Text block>
# Mount Lassen



## fightheheathens (Oct 10, 2009)

Camping trip to mount lassen in color!!!

crazy colors....


----------



## BmDubb (Oct 10, 2009)

Wow! What a beautiful place!  I love the pics


----------



## teneighty23 (Oct 10, 2009)

duude!! thats incredible!! where is mount Lassen? i must put that in my book if im ever that way! man that looks incredible! those colours are soo sweet!


----------



## DigitalScape (Oct 11, 2009)

A great series.  the fourth image is a winner!


----------



## fightheheathens (Oct 13, 2009)

Thanks  Mount Lassen is in Northern California. it is sorta east of Redding i think. bout 5 hours north of san francisco. 
it is one of the least crowded parks i've ever visited.
I shared the trail with 1 backpacker, a family of 3, and a bear. that was it on a 7 mile hike.


----------



## Kethaneni (Oct 14, 2009)

#4 is my pick.


----------



## teneighty23 (Oct 14, 2009)

fightheheathens said:


> Thanks  Mount Lassen is in Northern California. it is sorta east of Redding i think. bout 5 hours north of san francisco.

What you have to do> Please reproduce word for word the stretch of the Mount Lassen thread that opens with the words "## teneighty23 (Oct 10, 2009)" and closes with "are soo sweet!".

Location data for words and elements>
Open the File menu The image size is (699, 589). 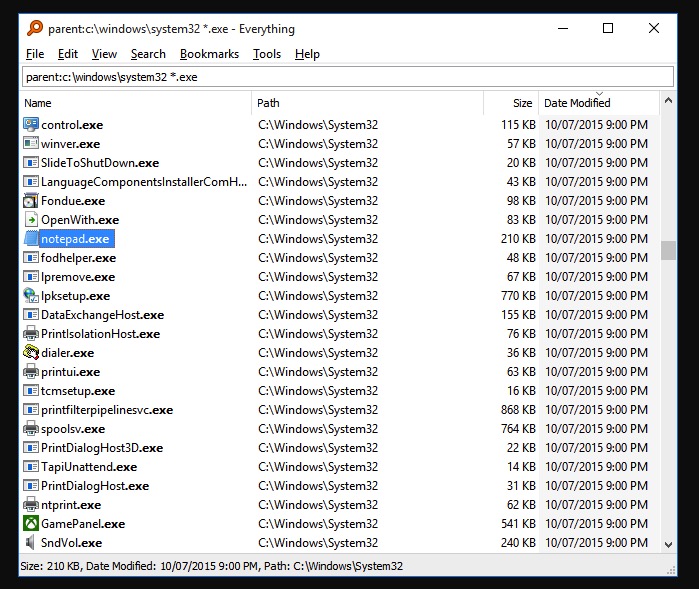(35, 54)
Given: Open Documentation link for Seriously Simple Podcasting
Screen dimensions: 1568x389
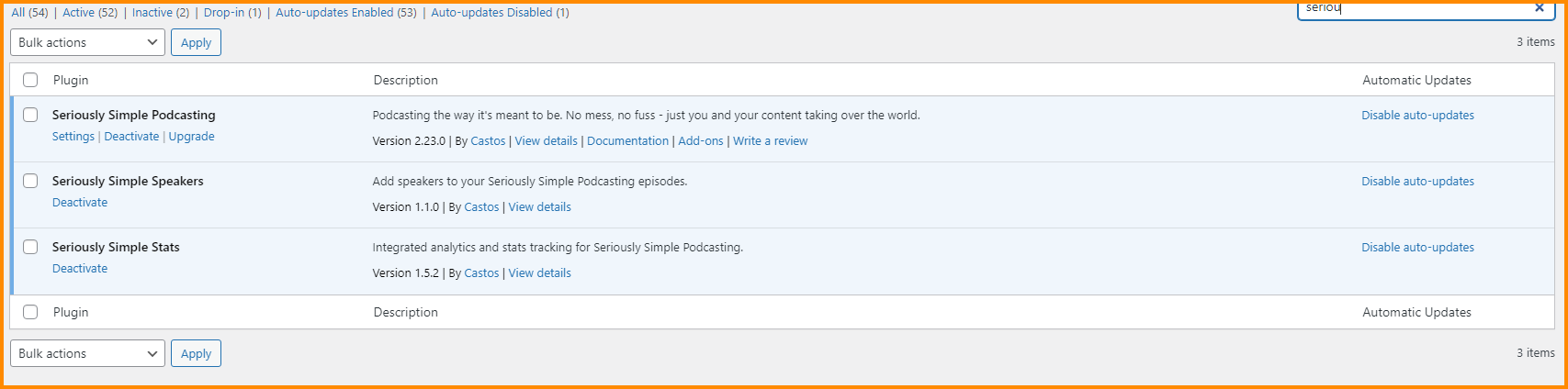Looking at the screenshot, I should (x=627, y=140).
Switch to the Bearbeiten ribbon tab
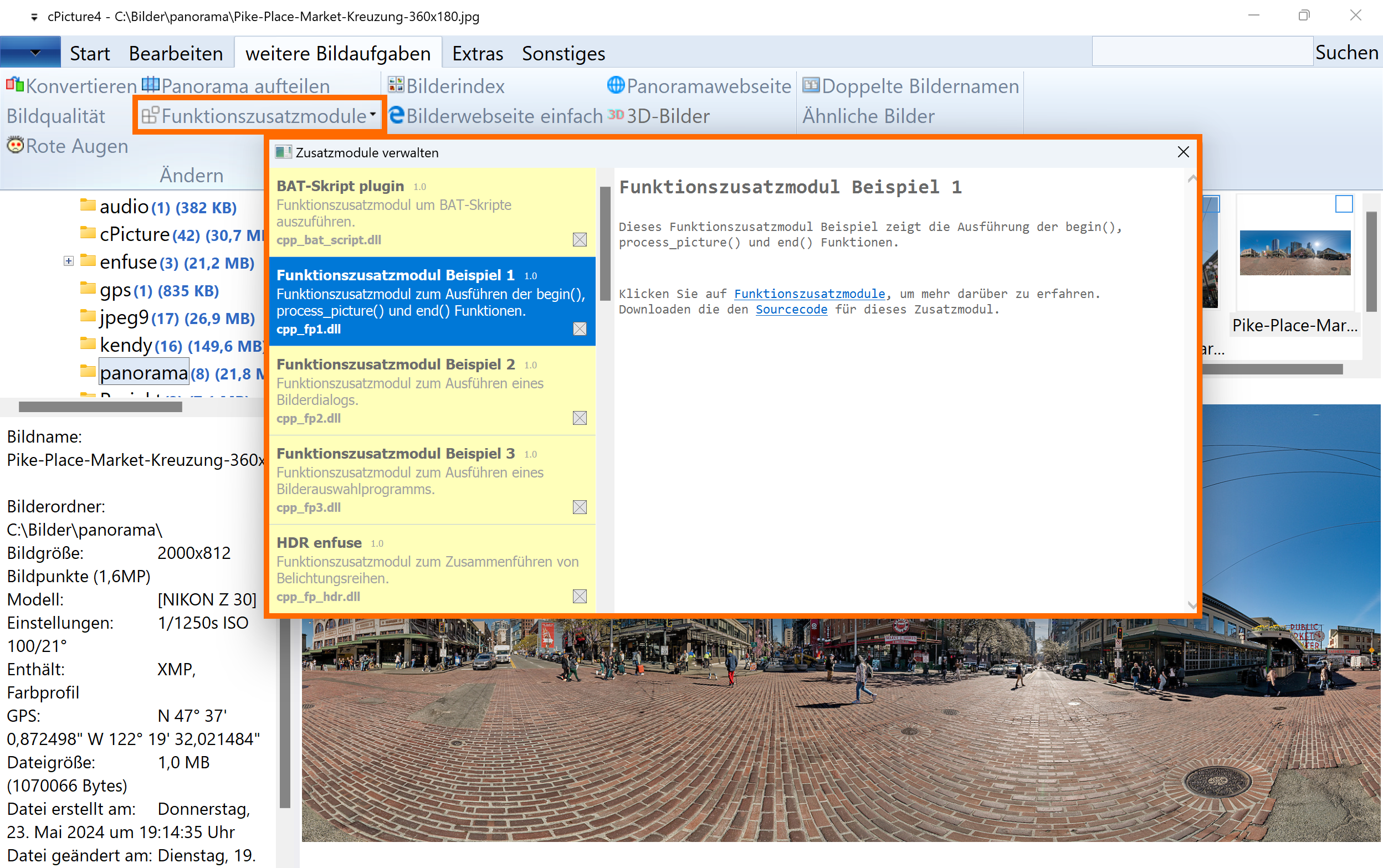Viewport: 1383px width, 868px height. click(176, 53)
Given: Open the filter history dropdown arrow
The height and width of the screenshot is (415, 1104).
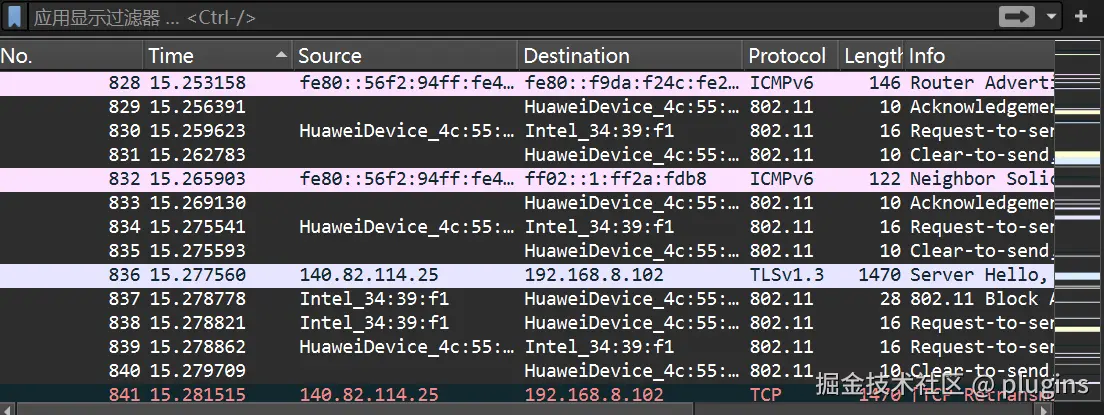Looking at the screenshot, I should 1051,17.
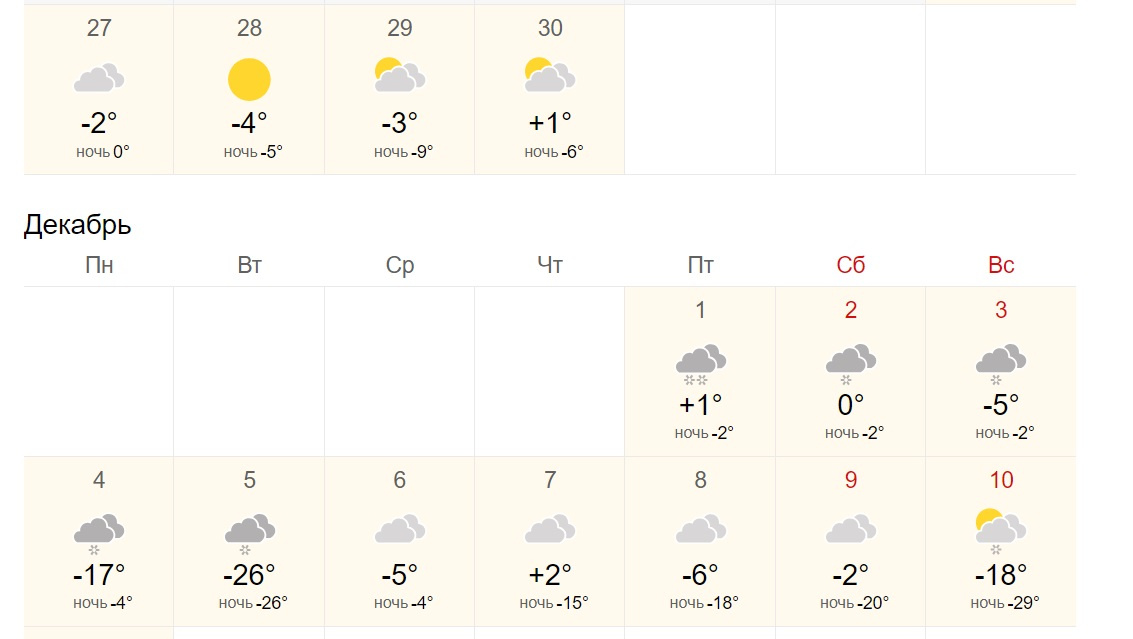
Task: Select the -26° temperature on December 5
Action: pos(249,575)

Finished task>
## teneighty23 (Oct 10, 2009)

duude!! thats incredible!! where is mount Lassen? i must put that in my book if im ever that way! man that looks incredible! those colours are soo sweet!